(Extract provided):
»»
Alfie Finnbogason appeared to be the ideal answer, but they balked at the price. Dig deep, bring him home. £5m is not a lot for a goalscorer nowadays. In fact, it’s buttons. The Icelandic front man has scored an impressive 74 goals in 118 career appearances. Surely this is not speculative, but a wise investment. Celtic would be guaranteed a huge return on their investment.
And please, spare me any nonsense about not understanding finance. Don’t waste my time talking about we need the money because we’re a loss making club. Last season’s second half figures were unbelievable.
They were so unbelievable the club was able to cut season ticket prices by £100. Bear that in mind. The average fan might not be a financial genius, but you make him out to be nothing short of an idiot when you try to convince him that a club that can write off £4 million in season ticket sales is skint.
This striker is quality, and he fits the bill for Celtic’s transfer policy of buying young and selling high. This was proven dramatically in Wanyama’s case.
Yet it looks more than likely that the Icelandic striker is now off Celtic’s radar and will no doubt go elsewhere. But he won’t stray too far from our thinking. If we can get to the Group Stages in a few more years, doubtless he’ll be there.
««
(Raw data):
»»
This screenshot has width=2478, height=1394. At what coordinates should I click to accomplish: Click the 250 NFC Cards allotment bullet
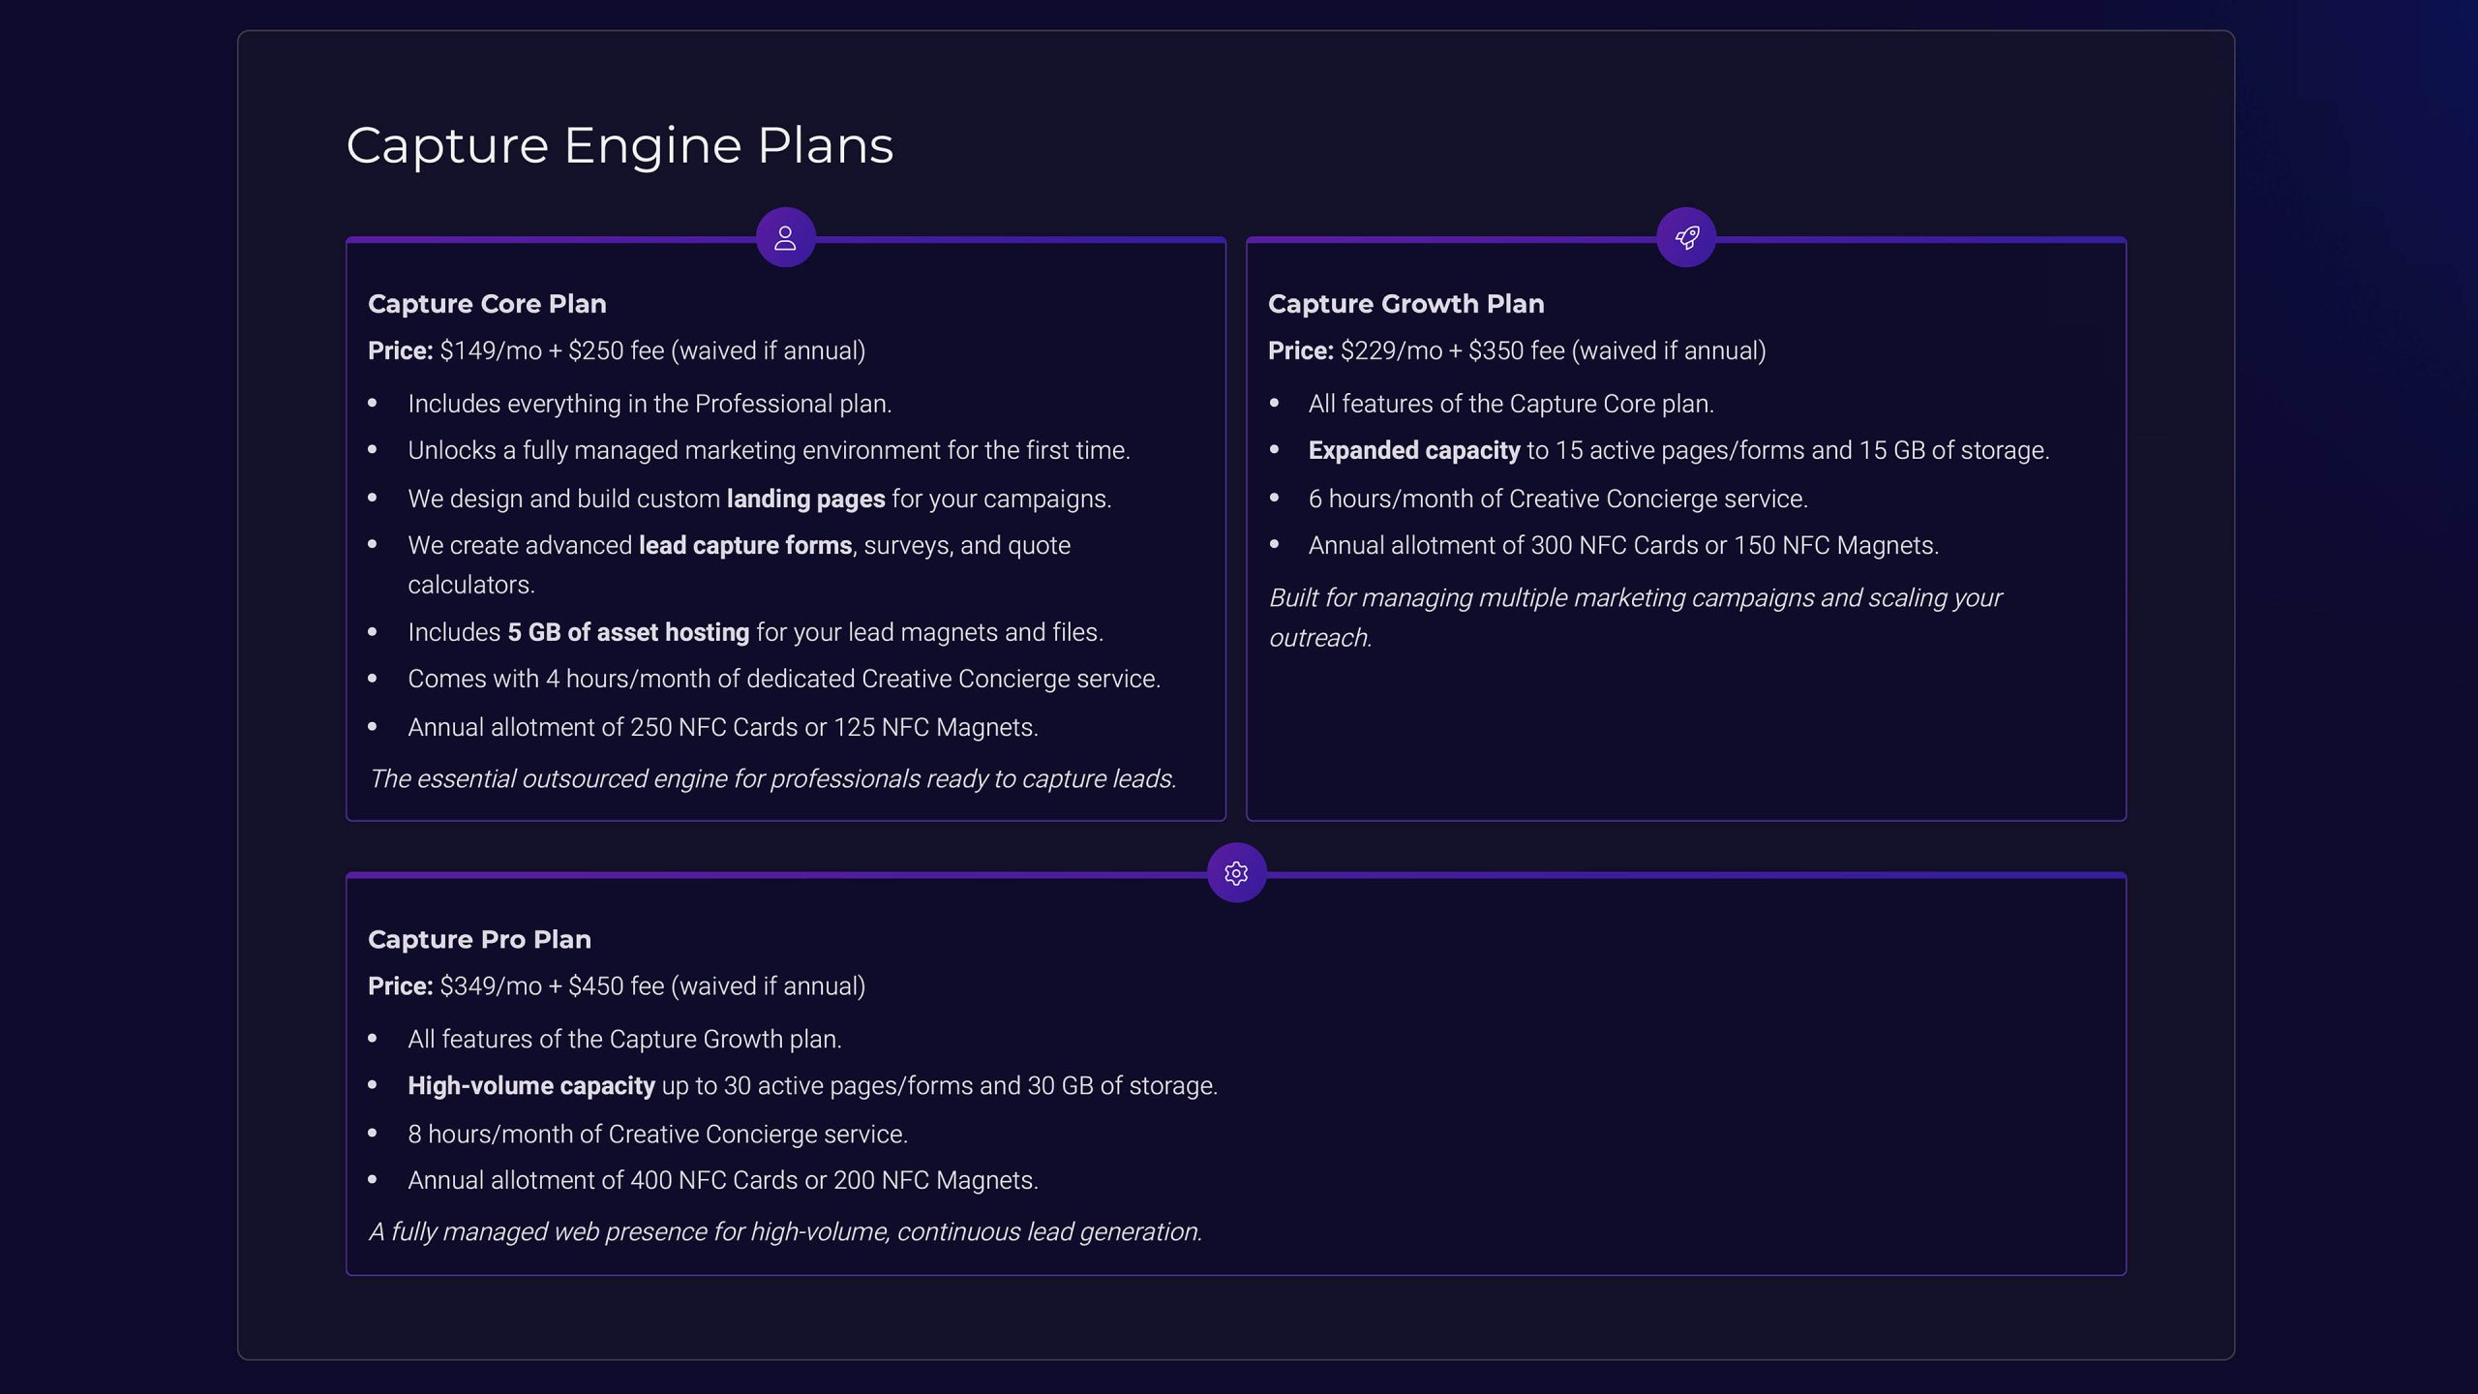coord(723,727)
««
(Required work):
1. In the Celtic transfer piece, how many goals has the Icelandic striker scored, and in how many career appearances?
2. Write out the Celtic transfer piece from the words "This striker is" through "he’ll be there.", swapping "striker" for "forward" throughout.
3. Please write the next part of the Celtic transfer piece, picking up after its final sentence.
The data plays no part here.

(Answers to the tasks):
1. He has scored 74 goals in 118 career appearances.

2.
This forward is quality, and he fits the bill for Celtic’s transfer policy of buying young and selling high. This was proven dramatically in Wanyama’s case.
Yet it looks more than likely that the Icelandic forward is now off Celtic’s radar and will no doubt go elsewhere. But he won’t stray too far from our thinking. If we can get to the Group Stages in a few more years, doubtless he’ll be there.

3.
It appears more likely that they will pursue, and probably capture, Finnish striker Teemu Pukki from Schalke 04. Now having looked at his 29 goals in 109 career appearances I feel slightly let down, especially in light of the Icelandic’s scoring record. and it seems like Lennon is having to settle for second best.
There are some who are determined to spin this as a risk. They’ll talk about Fortune, about Bangura, about how some players don’t make it. Neither of those players had a scoring record like this guy. A player with an average like his, in the Dutch league, is a proven quality. It’s no risk whatsoever …
For the sake of a few millions pounds – and remember that’s what we’re talking about here; no-one is advocating risking the club’s financial future on one player – we’re letting go the finished article to buy someone who’s not done it yet.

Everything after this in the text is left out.